I've already lost on ION going belly up, Tower would make things even worse


----------



## markrmau (7 February 2005)

*Re: TOWER (TWR) - Whats happened?*

my guess is that there will be a new stock code after the merger or whatever it was. Cheers, Mark.


----------



## RodC (7 February 2005)

*Re: TOWER (TWR) - Whats happened?*

I think you should be looking at TWRDA now.

Comsec will probably update your portfolio by tomorrow.

Rod.


----------



## Dabas (30 November 2006)

It looks to me as if the split of TWR caused me an approx loss of 7% in the value of my shares. (Comparing TWR + TAL + TALR with the value of TWR before the split)

Am I missing something?
Does a devaluation like this usually happen after a split?

Thanks

Dabas


----------



## tronic72 (23 November 2007)

Can anyone explain why this stock is an investing no-go zone? I've looked into it a few times and can't explain why the share price has done so badly. This seems to be a well run profitable business.

Just at the look at their figures and their profit is up

Am I missing something?

"FOR ANNOUNCEMENT TO THE MARKET 

Total Revenue from continuing operations up 0.5% to NZ$240.6 million. 

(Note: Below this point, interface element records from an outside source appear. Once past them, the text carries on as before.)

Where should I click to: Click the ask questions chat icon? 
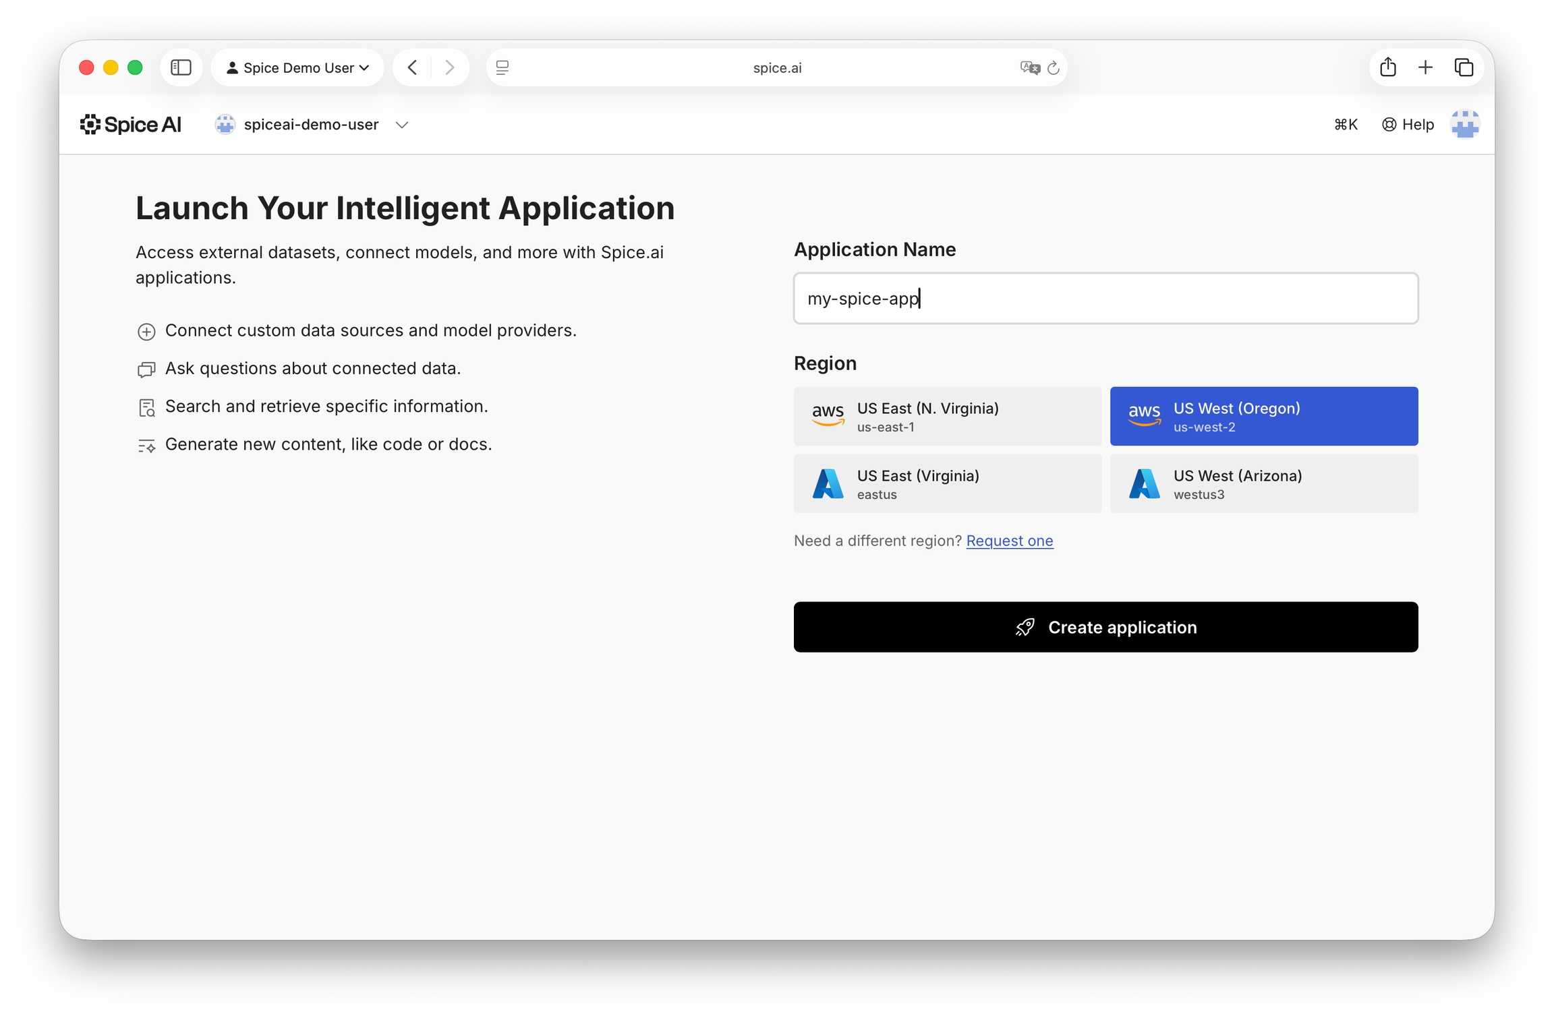click(x=146, y=369)
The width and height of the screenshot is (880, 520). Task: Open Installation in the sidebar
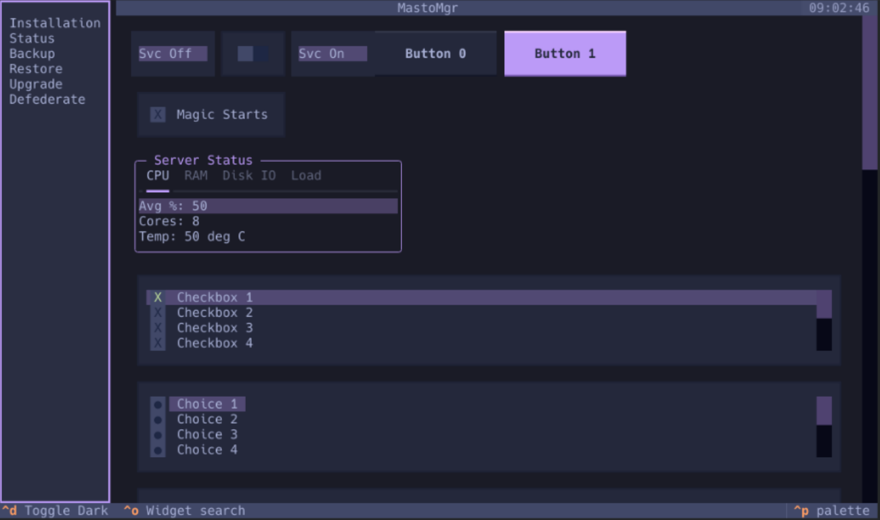55,23
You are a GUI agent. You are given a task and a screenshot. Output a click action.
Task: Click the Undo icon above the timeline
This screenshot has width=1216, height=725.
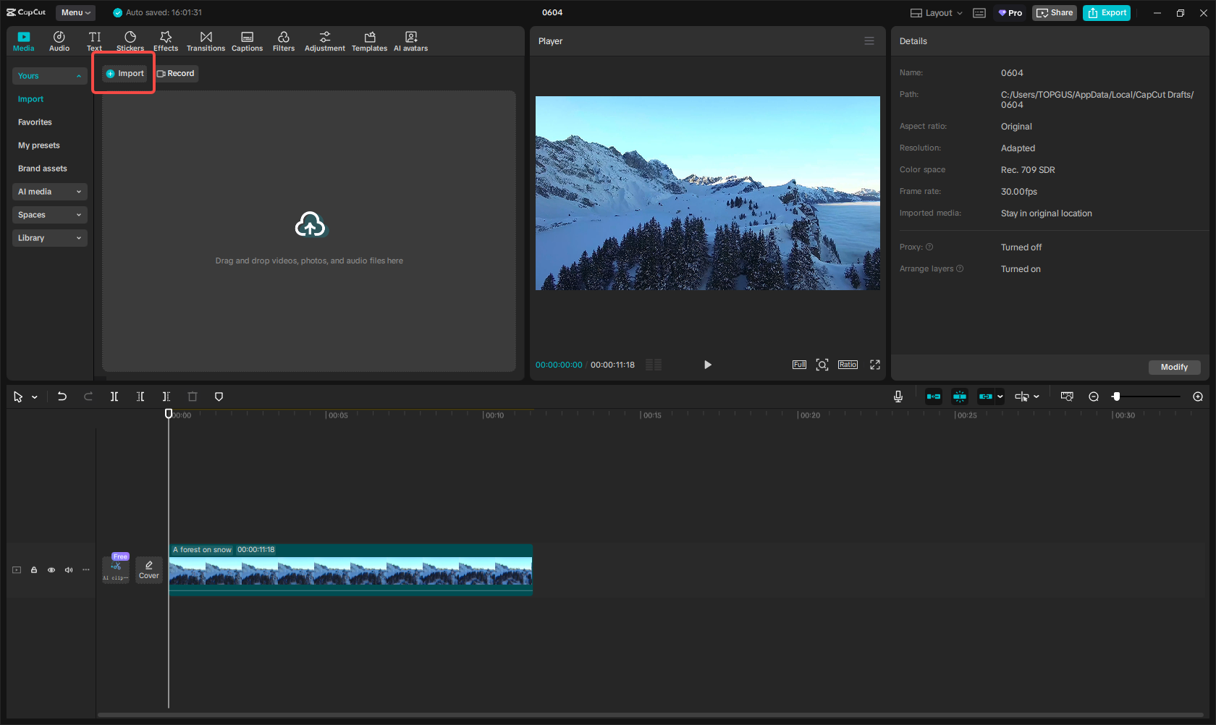[x=62, y=397]
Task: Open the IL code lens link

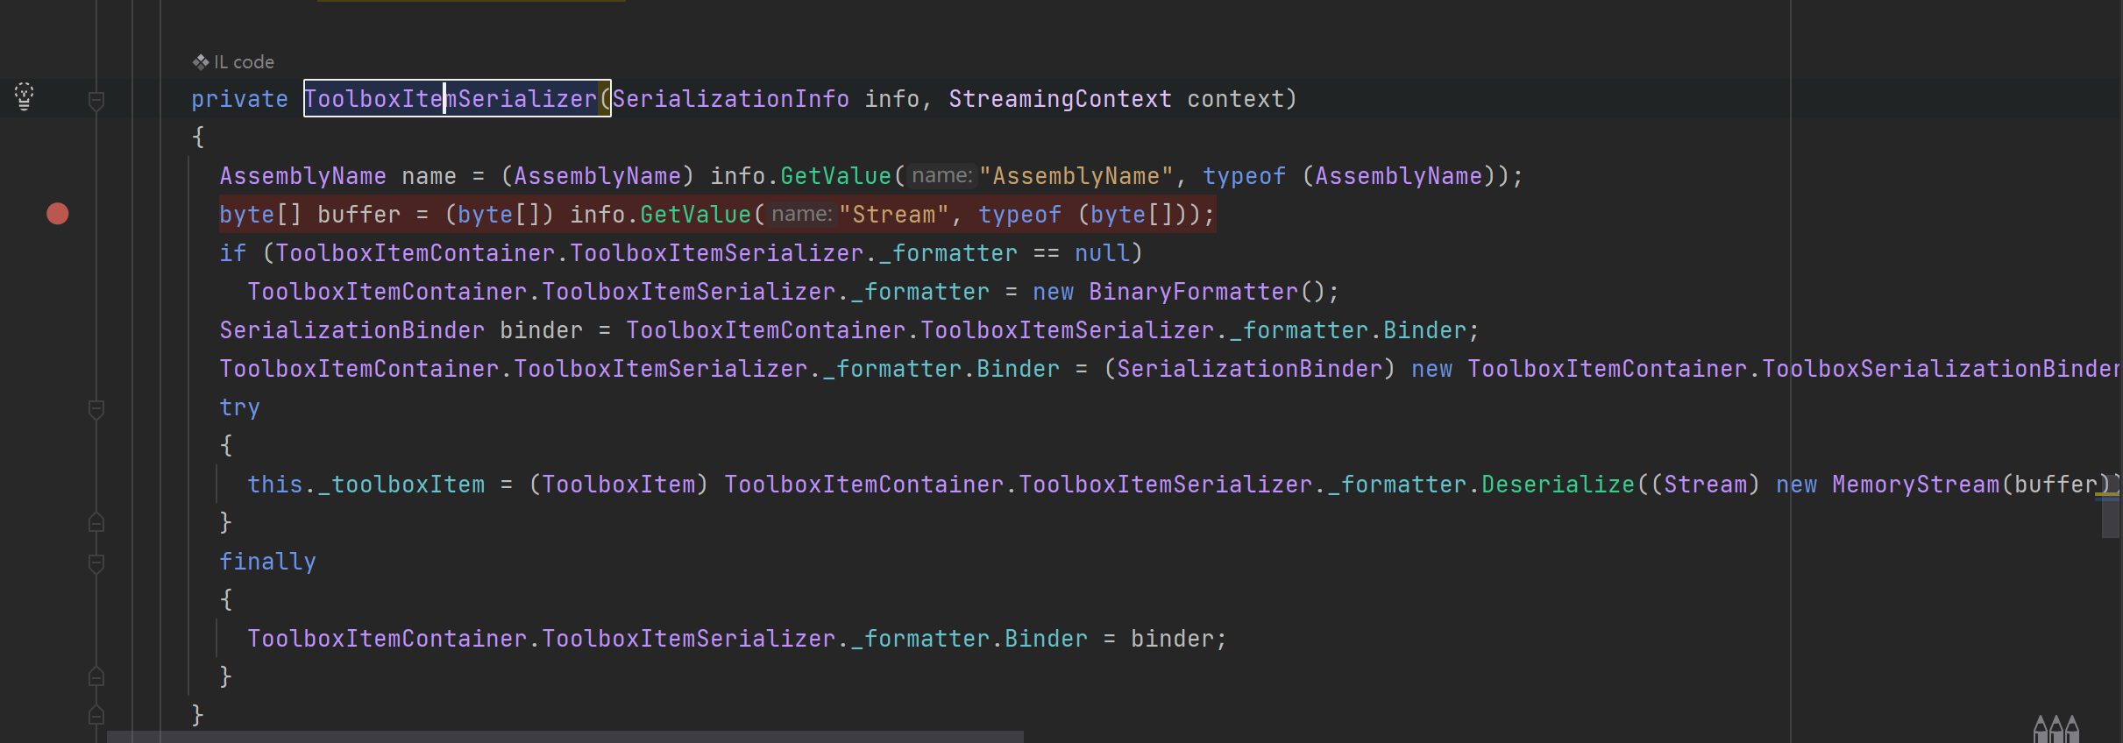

Net profit after tax from continuing operations attributable to shareholders increased NZ$4.8 million 
(+44%) to NZ$15.7 million. 

Net profit after tax attributable to shareholders (including discontinued operations) increased 561% 
to NZ$214.5 million. 

Earnings per share on continuing operations increased by 44% to NZ8.33 cents per share (NZ5.78 
cents per share in corresponding period on a like for like basis). 

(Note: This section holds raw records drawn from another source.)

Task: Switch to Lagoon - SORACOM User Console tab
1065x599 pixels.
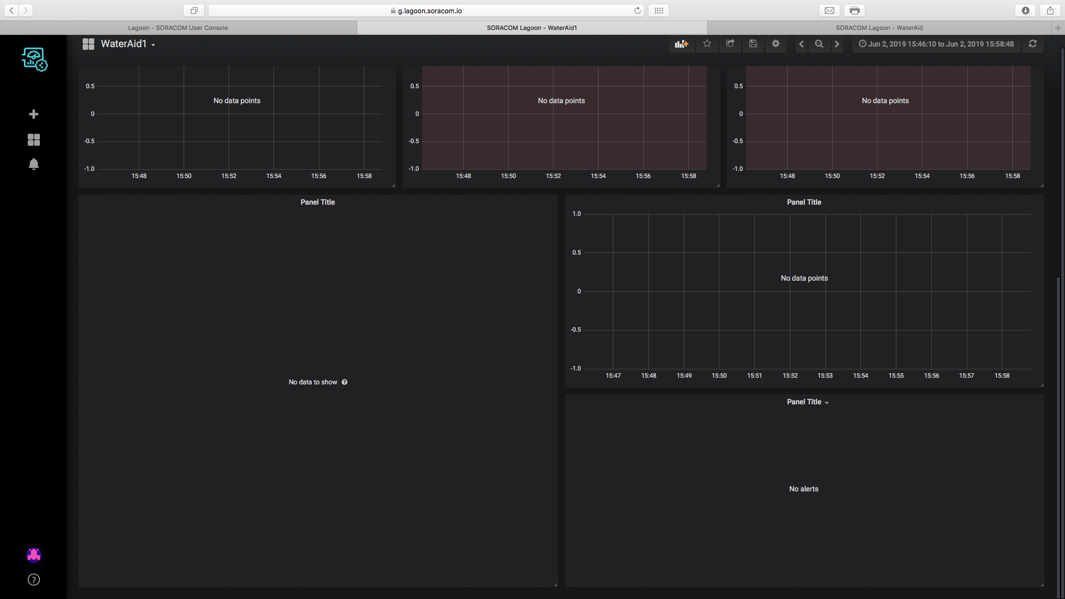Action: tap(178, 28)
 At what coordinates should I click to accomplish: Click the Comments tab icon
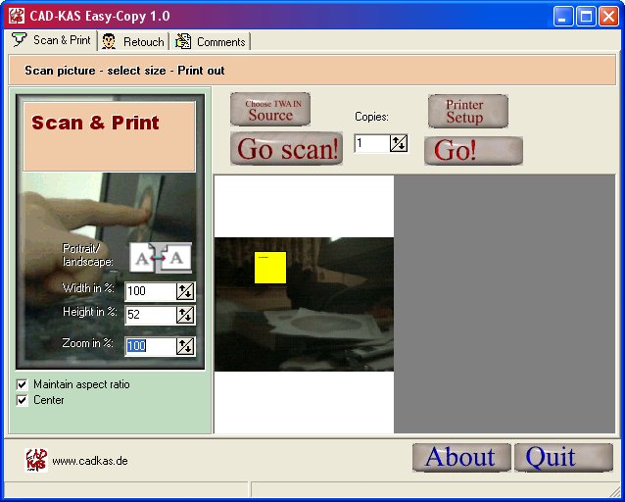pyautogui.click(x=183, y=41)
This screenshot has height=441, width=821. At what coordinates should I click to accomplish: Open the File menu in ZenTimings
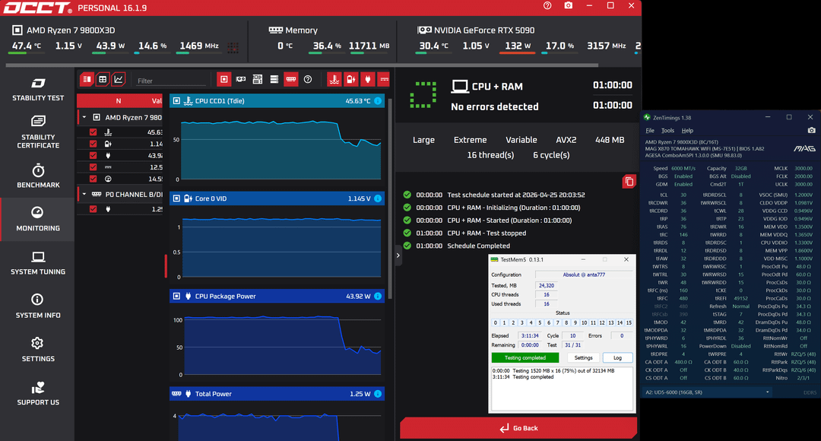point(650,131)
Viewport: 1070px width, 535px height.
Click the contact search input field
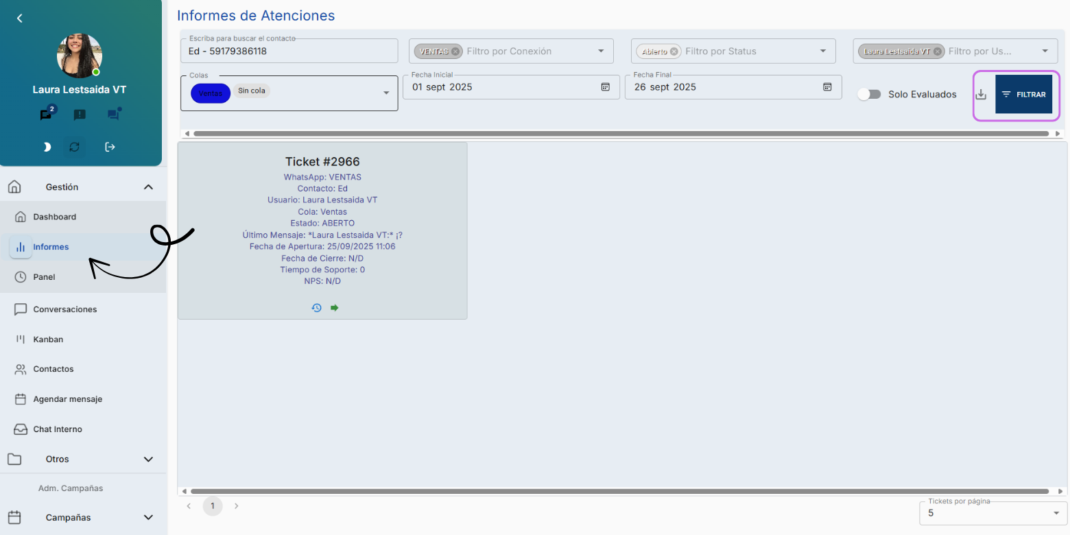click(x=288, y=51)
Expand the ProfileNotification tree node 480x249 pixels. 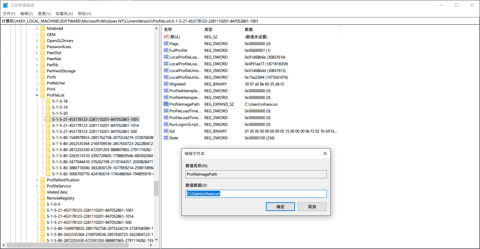pyautogui.click(x=37, y=180)
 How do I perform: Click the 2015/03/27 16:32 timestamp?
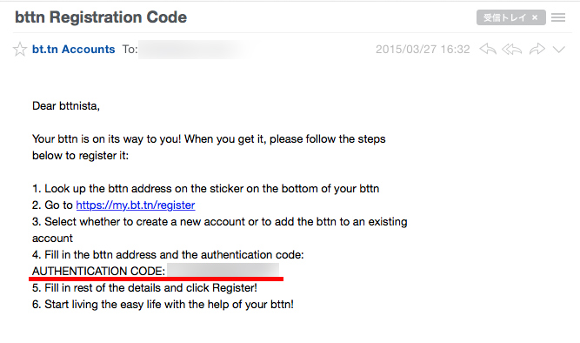[x=423, y=50]
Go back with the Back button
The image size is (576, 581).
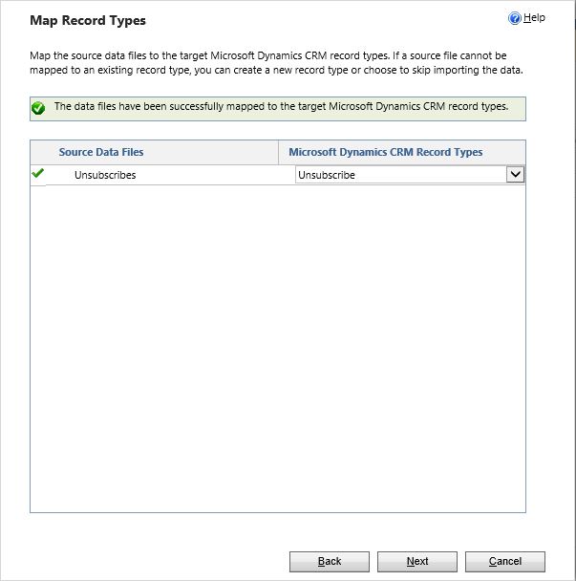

No interim dividend has been declared and as such no dividend will be paid for the six months 
ended 31 March 2007. 

Net Asset backing as at 31 March 2007 was NZ$1.28 per share (NZ$1.70 per share as at 31 
March 2006). "

Looks good to me.


----------



## Fool (26 November 2009)

Stock code: TWR

TOWER LIMITED

Current Price $1.510

About the company 
Tower Limited (TWR) provides a comprehensive range of risk insurance and wealth management products and services to customers throughout New Zealand and the Pacific Islands. Products and services include life and general insurance, superannuation, retail managed funds and master trusts.

Insurance Market Cap $385 Million

Shareholders Buying
Date	Shareholder	Previous %	New %	Shares Traded
28-04-09	Orbis Group	5.02%	6.33%	2,628,272
02-10-09	Orbis Group	6.33%	7.68%	7,328,827

Shareholders Selling 
Date	Shareholder	Previous %	New %	Shares Traded
No Shareholder Activity

P/E Ratio - 7.69 

See todays announcement "TOWER Dividend"

“TOWER advises that a final dividend of 9 cents per share will be paid on 2 February 2010 (Payment
Date) to all shareholders as at 5pm on Friday, 15 January 2010 (Record Date).

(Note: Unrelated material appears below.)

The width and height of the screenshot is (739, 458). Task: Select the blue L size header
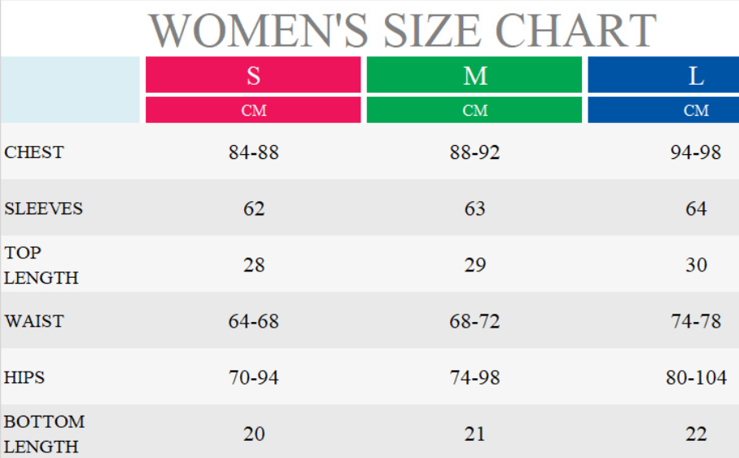point(695,76)
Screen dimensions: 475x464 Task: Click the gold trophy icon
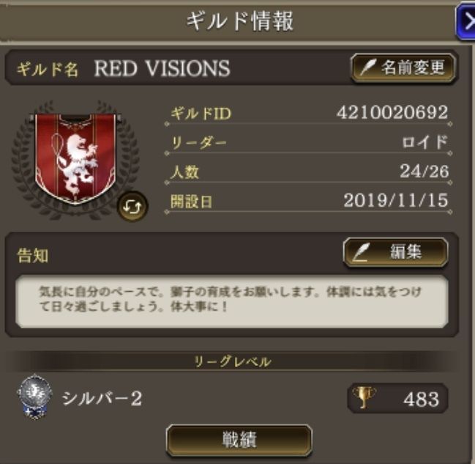pos(364,397)
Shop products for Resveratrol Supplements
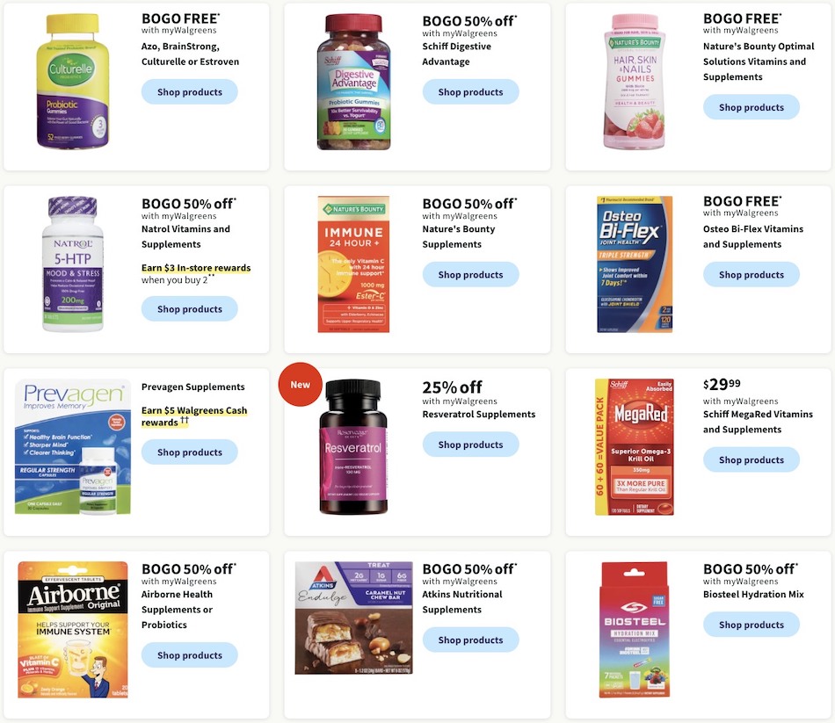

Dividend Yield of 5.96%,  pretty good for a $1.5 stock. 

DYOR


----------



## oldblue (27 November 2009)

Yes, TWR's made a good recovery over the last year or two. The SP responded appropriately yesterday.

With GPG holding 35% of the stock there's the prospect of corporate action at some stage.Would TWR be the aggressor or the target?


----------



## Tommy Shelby (2 February 2022)

Pretty quiet thread on this company.

Tower is an insurance company servicing NZ and Pacific region, can't be easy with the number of earthquakes etc and example being the volcano eruption in Tonga.

Profit guidance for $21-$25m at a current MC of $264m = P/E of between 10.5 - 12.5 and 6% dividend yield.

TWR has IRD approval for a return of capital to shareholders via share buy back. at NZ$.72 the company will be paying $0.67 AUD for 1 of every 10 shares held.

Shame it isn't in the ASX300 - would be tempted to add into the super fund


----------